Benenne in allen Datensätzen „Screen dimensions“ in „Display dimensions“ um und gib die Datensätze sonst unverändert wieder. Lass die Bilder in deiner Antwort weg.

-*-*-

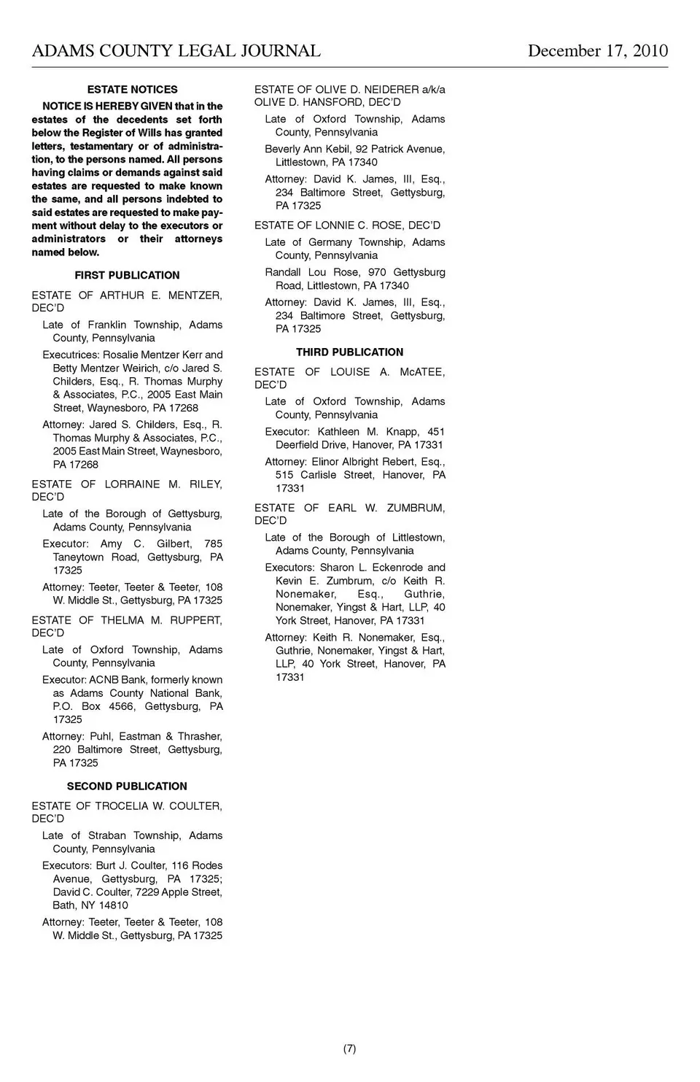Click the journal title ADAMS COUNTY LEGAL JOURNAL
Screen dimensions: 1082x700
click(176, 51)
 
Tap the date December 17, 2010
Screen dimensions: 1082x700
click(597, 51)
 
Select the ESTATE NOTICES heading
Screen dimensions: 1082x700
click(132, 90)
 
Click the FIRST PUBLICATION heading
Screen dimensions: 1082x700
click(127, 275)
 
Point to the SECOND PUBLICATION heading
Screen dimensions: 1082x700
click(127, 787)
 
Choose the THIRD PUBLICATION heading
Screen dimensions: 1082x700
click(349, 352)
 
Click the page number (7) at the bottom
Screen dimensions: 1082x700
click(349, 1048)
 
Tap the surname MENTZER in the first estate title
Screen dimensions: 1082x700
click(195, 295)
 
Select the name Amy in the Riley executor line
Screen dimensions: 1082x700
click(112, 544)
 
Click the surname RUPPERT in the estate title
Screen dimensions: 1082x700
click(196, 620)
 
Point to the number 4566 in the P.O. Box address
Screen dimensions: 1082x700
click(121, 706)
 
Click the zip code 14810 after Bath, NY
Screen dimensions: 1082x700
click(113, 905)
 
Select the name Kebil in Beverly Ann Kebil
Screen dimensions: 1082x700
click(336, 149)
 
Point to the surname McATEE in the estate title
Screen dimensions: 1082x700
click(422, 372)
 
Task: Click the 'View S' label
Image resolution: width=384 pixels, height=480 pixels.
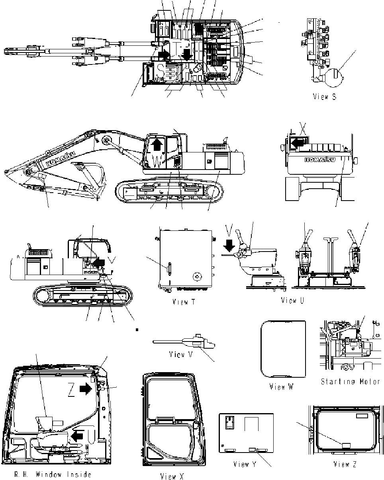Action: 325,96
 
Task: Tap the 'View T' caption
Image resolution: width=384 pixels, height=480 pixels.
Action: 184,302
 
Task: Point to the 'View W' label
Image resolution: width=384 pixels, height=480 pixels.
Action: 282,386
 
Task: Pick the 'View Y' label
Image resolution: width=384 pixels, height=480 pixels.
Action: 247,464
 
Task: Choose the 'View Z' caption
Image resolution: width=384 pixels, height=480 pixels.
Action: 345,464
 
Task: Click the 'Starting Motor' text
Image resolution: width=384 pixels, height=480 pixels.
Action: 350,381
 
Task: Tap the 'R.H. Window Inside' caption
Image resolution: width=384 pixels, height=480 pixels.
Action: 53,474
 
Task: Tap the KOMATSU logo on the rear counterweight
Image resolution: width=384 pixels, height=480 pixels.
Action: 319,160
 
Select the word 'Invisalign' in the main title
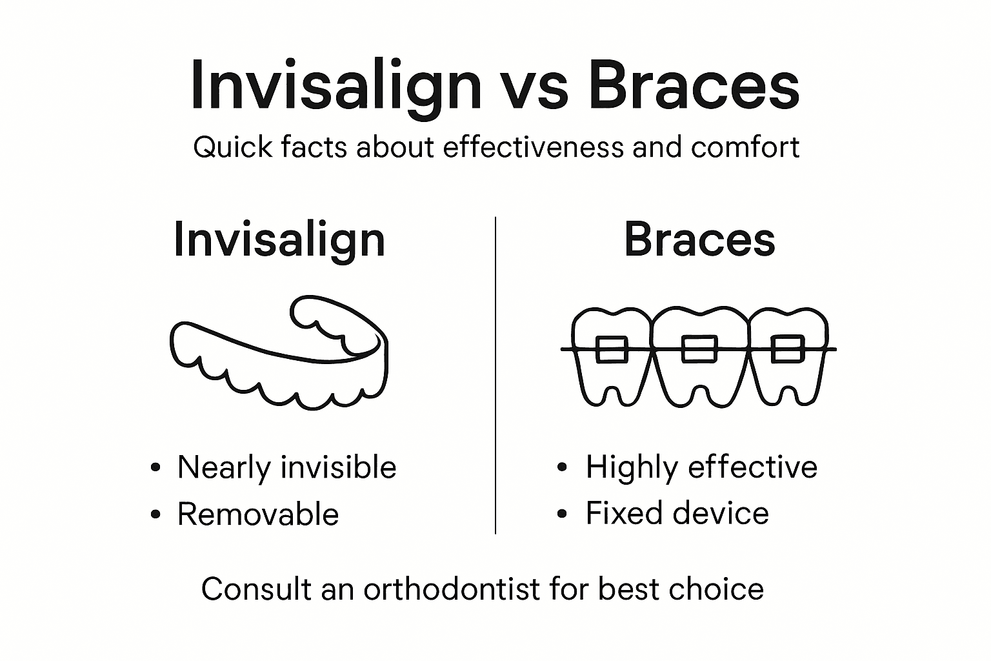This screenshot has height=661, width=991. (x=335, y=87)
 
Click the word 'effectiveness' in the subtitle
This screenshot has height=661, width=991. (x=534, y=147)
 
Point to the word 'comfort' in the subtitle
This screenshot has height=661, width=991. (x=745, y=147)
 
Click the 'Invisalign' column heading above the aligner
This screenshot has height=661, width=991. (x=279, y=240)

-*-*-

* [Antwort zur Aufgabe]
Click the journal title ADAMS COUNTY LEGAL JOURNAL
Display dimensions: 1082x700
click(176, 51)
 
Tap the date December 17, 2010
Display dimensions: 1082x700
click(597, 51)
 
Select the ESTATE NOTICES heading
Display dimensions: 1082x700
click(132, 90)
 
Click the FIRST PUBLICATION heading
Display dimensions: 1082x700
click(127, 275)
 
Point to the SECOND PUBLICATION heading
Display dimensions: 1082x700
click(127, 787)
 
Choose the THIRD PUBLICATION heading
Display dimensions: 1082x700
click(349, 352)
 
Click the page number (7) at the bottom
Display dimensions: 1082x700
click(349, 1048)
 
Tap the surname MENTZER in the first estate title
Display dimensions: 1082x700
click(195, 295)
 
Select the name Amy in the Riley executor line
Display dimensions: 1082x700
click(112, 544)
 
Click the surname RUPPERT in the estate title
Display dimensions: 1082x700
click(196, 620)
 
Point to the number 4566 in the P.O. Box address
Display dimensions: 1082x700
click(121, 706)
 
Click the zip code 14810 after Bath, NY
Display dimensions: 1082x700
click(113, 905)
 
Select the name Kebil in Beverly Ann Kebil
Display dimensions: 1082x700
click(336, 149)
 
Point to the surname McATEE in the estate title
Display dimensions: 1082x700
click(422, 372)
 
Task: Click the 'View S' label
Image resolution: width=384 pixels, height=480 pixels.
Action: 325,96
 
Task: Tap the 'View T' caption
Image resolution: width=384 pixels, height=480 pixels.
Action: 184,302
 
Task: Point to the 'View W' label
Image resolution: width=384 pixels, height=480 pixels.
Action: 282,386
 
Task: Pick the 'View Y' label
Image resolution: width=384 pixels, height=480 pixels.
Action: 247,464
 
Task: Choose the 'View Z' caption
Image resolution: width=384 pixels, height=480 pixels.
Action: 345,464
 
Task: Click the 'Starting Motor' text
Image resolution: width=384 pixels, height=480 pixels.
Action: 350,381
 
Task: Tap the 'R.H. Window Inside' caption
Image resolution: width=384 pixels, height=480 pixels.
Action: 53,474
 
Task: Tap the KOMATSU logo on the rear counterweight
Image resolution: width=384 pixels, height=480 pixels.
Action: 319,160
 
Select the word 'Invisalign' in the main title
This screenshot has height=661, width=991. (x=335, y=87)
 
Click the word 'effectiveness' in the subtitle
This screenshot has height=661, width=991. (x=534, y=147)
 
Point to the word 'comfort' in the subtitle
This screenshot has height=661, width=991. (x=745, y=147)
 
Click the 'Invisalign' column heading above the aligner
This screenshot has height=661, width=991. (x=279, y=240)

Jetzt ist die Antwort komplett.